Everything about the song screams this desperation. Even the opening guitar riff, inspired by the breaking news alert on the radio, comes across as a Morse Code SOS, a cry for help. The desperation is so powerful that it leaks out of the song itself and extends to its paratext – the song’s B-side, another Holland-Dozier-Holland composition, is called ‘Remove This Doubt,’[2] which comes across as an addendum to ‘You Keep Me Hangin’ On.’ The cover of the US single even makes the former look like a subtitle or subheading to the latter:

And this sense of need has come across to other artists. Apart from those who’ve covered the song down the years, there’s Lou Reed, who repurposes the phrase “you just keep me hangin’ on” to refer to an addictive relationship with heroin[3]. It’s one thing to liken a toxic love affair to addiction, but to do it the other way around, at least implicitly, is something we see far less often. It’s proof in itself of the resonance of this song; of how that wide-eyed desperation comes across.

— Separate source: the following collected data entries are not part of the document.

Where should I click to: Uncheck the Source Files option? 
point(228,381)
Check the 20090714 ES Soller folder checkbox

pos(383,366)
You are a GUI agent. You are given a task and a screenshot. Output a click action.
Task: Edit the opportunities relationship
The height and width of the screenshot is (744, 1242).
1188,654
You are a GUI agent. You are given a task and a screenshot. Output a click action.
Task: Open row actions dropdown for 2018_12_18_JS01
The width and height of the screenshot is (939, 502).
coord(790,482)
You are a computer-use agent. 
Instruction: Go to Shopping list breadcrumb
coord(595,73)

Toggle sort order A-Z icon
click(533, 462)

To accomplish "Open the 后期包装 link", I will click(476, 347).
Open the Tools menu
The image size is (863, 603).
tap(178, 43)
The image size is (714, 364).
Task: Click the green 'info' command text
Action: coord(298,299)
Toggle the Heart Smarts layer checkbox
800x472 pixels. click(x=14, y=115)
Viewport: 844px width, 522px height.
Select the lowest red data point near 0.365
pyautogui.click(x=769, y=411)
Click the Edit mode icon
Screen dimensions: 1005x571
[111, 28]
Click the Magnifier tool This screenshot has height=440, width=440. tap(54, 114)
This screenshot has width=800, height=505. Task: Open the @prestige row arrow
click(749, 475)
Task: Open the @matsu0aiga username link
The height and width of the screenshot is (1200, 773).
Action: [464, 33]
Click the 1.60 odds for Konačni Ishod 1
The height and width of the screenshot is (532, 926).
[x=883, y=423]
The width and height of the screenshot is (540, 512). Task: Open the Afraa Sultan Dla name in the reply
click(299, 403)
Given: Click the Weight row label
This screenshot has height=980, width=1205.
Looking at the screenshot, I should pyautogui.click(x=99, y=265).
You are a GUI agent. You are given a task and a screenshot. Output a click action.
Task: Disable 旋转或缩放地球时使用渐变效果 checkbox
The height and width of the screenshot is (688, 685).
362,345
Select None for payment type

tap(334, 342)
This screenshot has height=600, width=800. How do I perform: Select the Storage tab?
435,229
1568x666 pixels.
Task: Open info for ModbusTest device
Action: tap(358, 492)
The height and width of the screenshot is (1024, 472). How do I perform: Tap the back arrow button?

[1]Even though this is a song that can be and has been covered by men, and even though men are of course also subject to abusive and controlling relationships, interpreting it as being about a woman subject to a man’s power seems to add an extra frisson to it, and so I’m foregoing my usual gender-neutral policy here.

[2]‘Remove This Doubt’ is in lyrical terms almost an opposite to ‘You Keep Me Hangin’ On’ in that it depicts a singer hoping that their love is requited, as opposed to that of the A-side, who knows well that hers isn’t.

[3]Reed disavowed this interpretation of the song, preferring to see it as a romantic statement, but I tend to think that the use of this particular phrase places the song into a more intense register than that, especially given Reed’s thin, pining delivery.